Start DATASET EXTRACT

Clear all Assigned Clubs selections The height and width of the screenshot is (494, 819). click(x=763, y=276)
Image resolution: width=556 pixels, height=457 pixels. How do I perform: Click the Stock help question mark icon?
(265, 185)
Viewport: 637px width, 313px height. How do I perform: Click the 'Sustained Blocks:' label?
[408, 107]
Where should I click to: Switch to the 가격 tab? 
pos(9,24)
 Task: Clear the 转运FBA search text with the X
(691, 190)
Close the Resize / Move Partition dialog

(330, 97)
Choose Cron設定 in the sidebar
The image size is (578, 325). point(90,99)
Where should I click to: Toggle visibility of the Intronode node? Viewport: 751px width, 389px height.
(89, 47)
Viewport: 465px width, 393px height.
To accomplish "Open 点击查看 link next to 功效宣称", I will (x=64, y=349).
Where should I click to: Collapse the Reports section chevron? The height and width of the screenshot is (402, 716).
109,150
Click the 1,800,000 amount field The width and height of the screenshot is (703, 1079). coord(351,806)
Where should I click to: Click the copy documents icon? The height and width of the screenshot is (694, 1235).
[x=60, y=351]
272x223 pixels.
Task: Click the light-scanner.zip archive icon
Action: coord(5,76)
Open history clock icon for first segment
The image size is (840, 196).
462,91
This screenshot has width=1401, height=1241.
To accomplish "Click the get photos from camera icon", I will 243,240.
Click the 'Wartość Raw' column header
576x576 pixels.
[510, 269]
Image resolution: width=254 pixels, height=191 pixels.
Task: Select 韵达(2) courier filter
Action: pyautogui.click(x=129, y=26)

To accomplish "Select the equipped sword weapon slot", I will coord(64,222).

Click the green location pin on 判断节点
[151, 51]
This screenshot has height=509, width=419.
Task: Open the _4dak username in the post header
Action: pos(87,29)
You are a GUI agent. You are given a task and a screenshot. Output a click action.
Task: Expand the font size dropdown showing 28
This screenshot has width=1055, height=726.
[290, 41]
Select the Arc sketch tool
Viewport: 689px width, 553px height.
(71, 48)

End DATASET EXTRACT

[GOAL]: Copy out, word for word, everything in the data above from the line containing "Task: Clear the 转运FBA search text with the X" down to the line containing "I will 243,240.", including both of those lines.

[FULL ANSWER]:
 Task: Clear the 转运FBA search text with the X
(691, 190)
Close the Resize / Move Partition dialog

(330, 97)
Choose Cron設定 in the sidebar
The image size is (578, 325). point(90,99)
Where should I click to: Toggle visibility of the Intronode node? Viewport: 751px width, 389px height.
(89, 47)
Viewport: 465px width, 393px height.
To accomplish "Open 点击查看 link next to 功效宣称", I will (x=64, y=349).
Where should I click to: Collapse the Reports section chevron? The height and width of the screenshot is (402, 716).
109,150
Click the 1,800,000 amount field The width and height of the screenshot is (703, 1079). coord(351,806)
Where should I click to: Click the copy documents icon? The height and width of the screenshot is (694, 1235).
[x=60, y=351]
272x223 pixels.
Task: Click the light-scanner.zip archive icon
Action: coord(5,76)
Open history clock icon for first segment
The image size is (840, 196).
462,91
This screenshot has width=1401, height=1241.
To accomplish "Click the get photos from camera icon", I will 243,240.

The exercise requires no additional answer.